-- Opening Marker --

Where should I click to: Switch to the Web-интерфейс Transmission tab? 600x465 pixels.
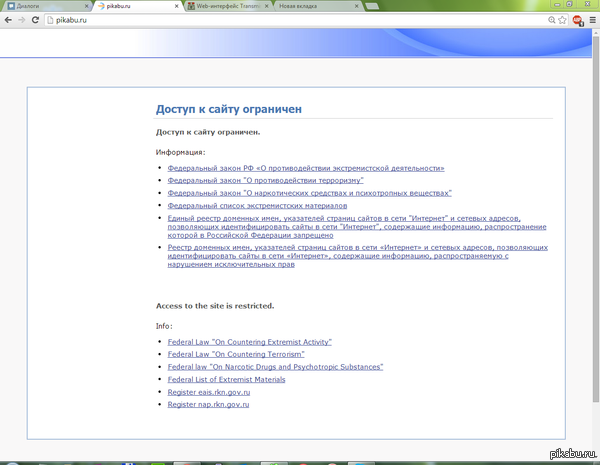[x=225, y=6]
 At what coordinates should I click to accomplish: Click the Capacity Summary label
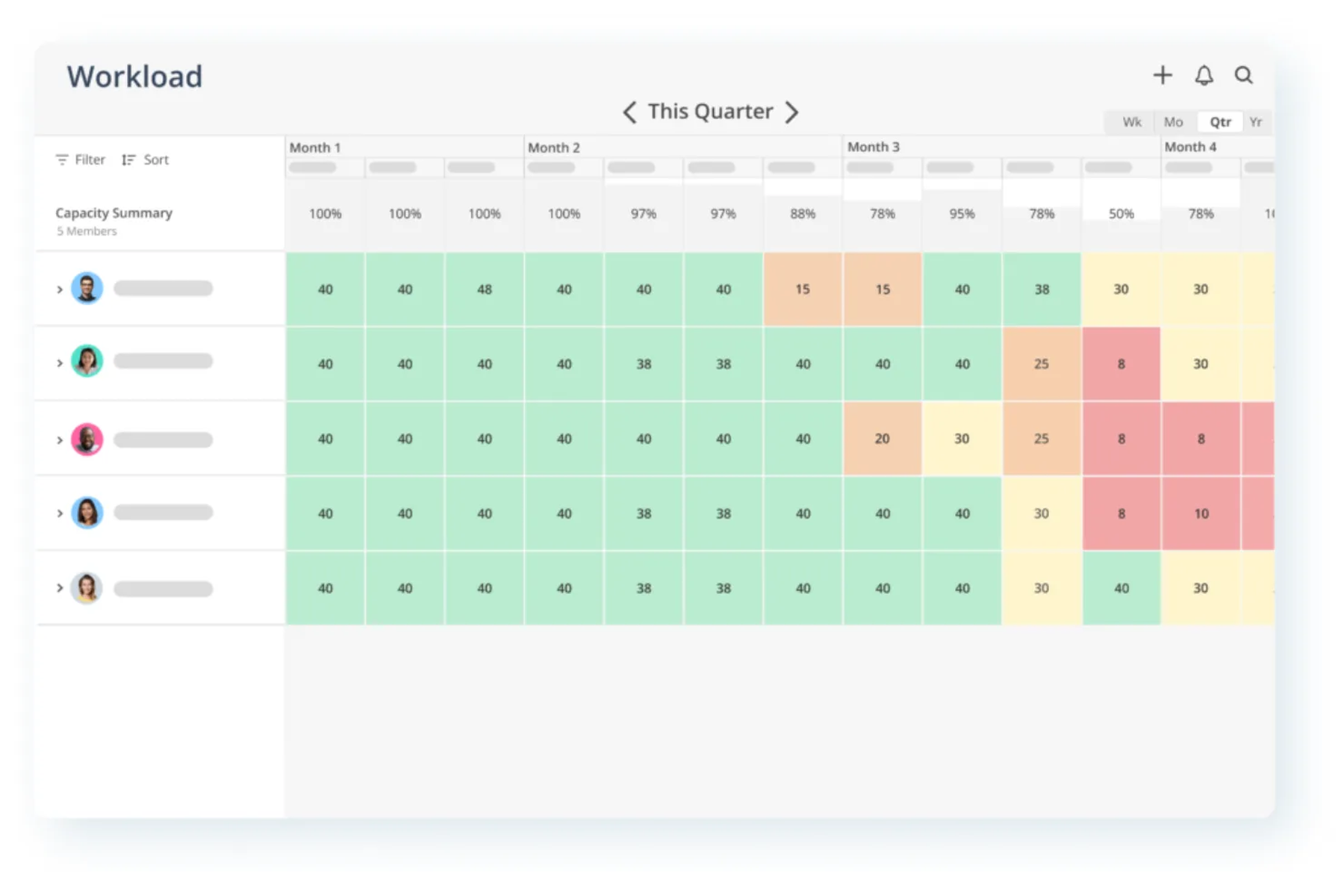[113, 212]
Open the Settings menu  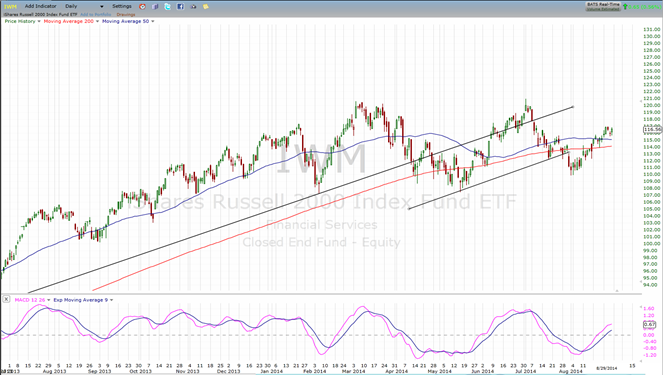pos(122,6)
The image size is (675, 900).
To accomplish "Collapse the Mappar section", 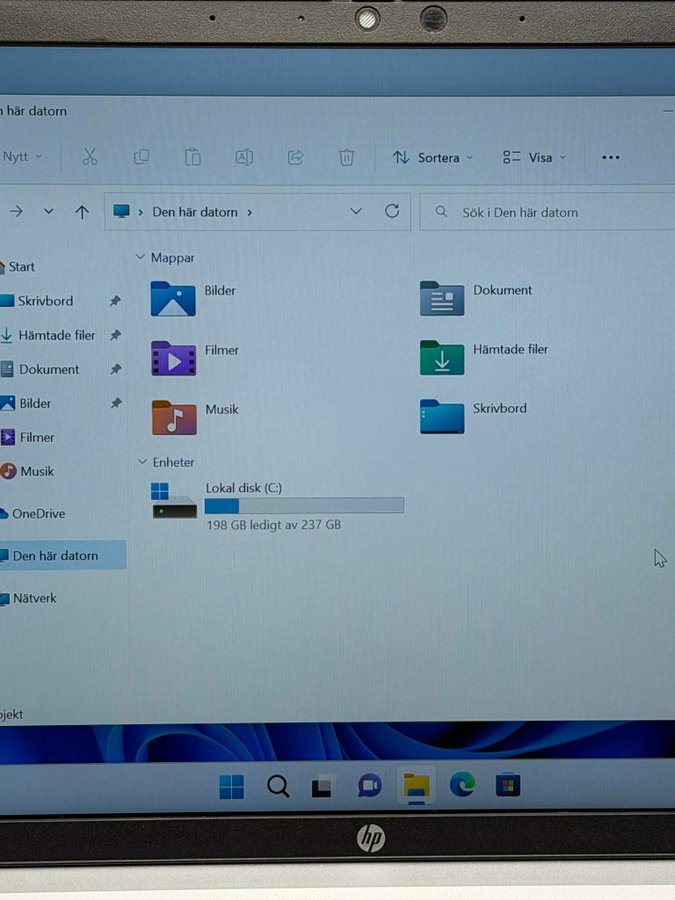I will tap(141, 258).
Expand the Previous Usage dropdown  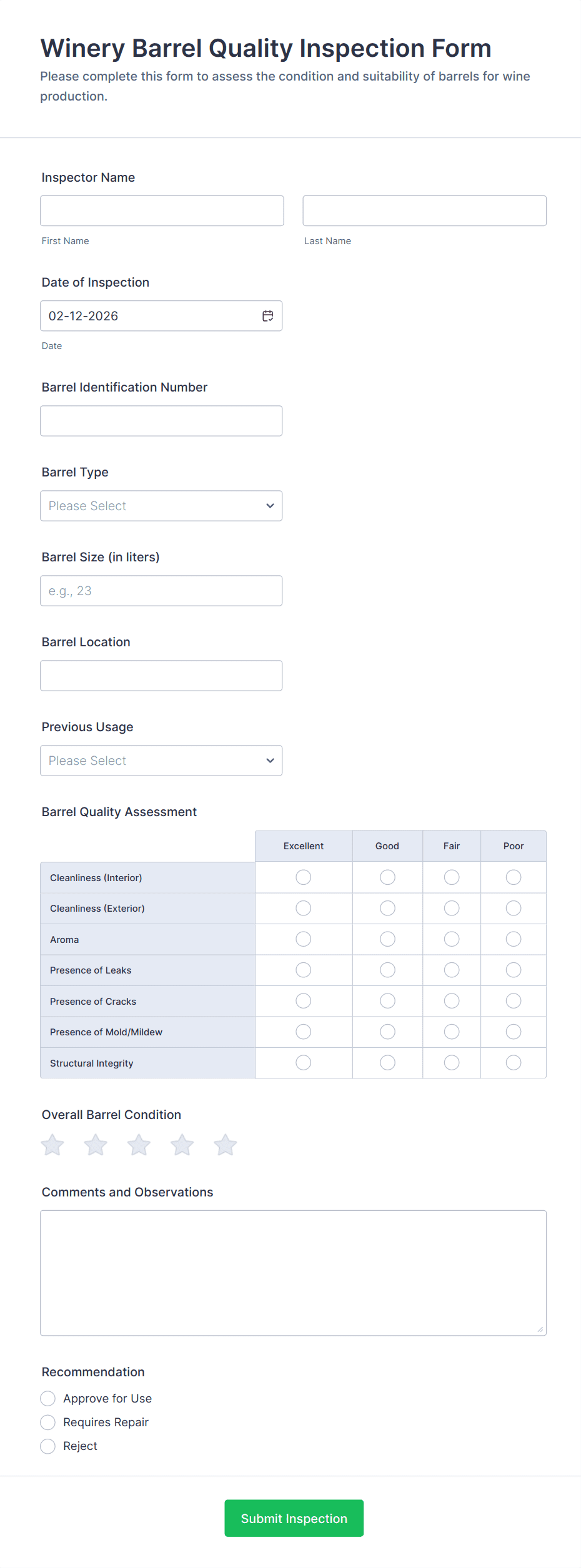[161, 761]
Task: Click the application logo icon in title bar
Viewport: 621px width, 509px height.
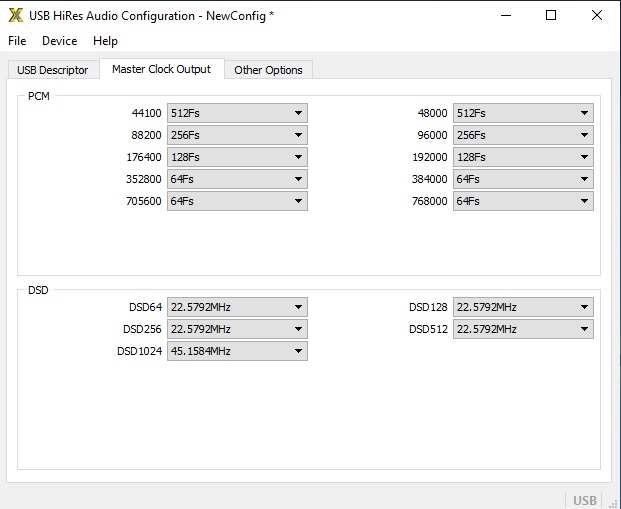Action: 16,15

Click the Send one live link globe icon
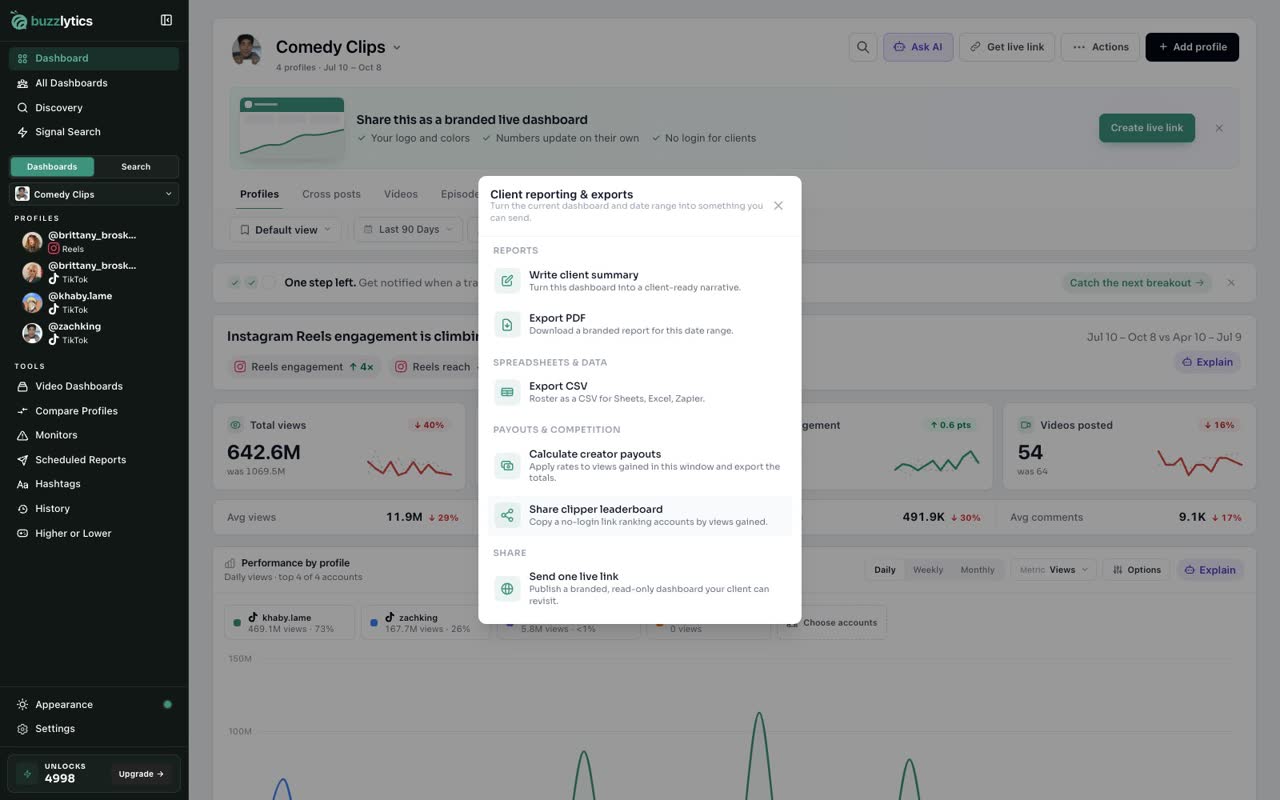(507, 588)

-- Closing Marker --

→ **Exercise aim**
Going from the line that holds "Task: Click the" to the end of the listing above, copy each line exactly and nothing more, leaving pictures aside.

→ **Answer area**
Task: Click the application logo icon in title bar
Viewport: 621px width, 509px height.
Action: 16,15

Click the Send one live link globe icon
(507, 588)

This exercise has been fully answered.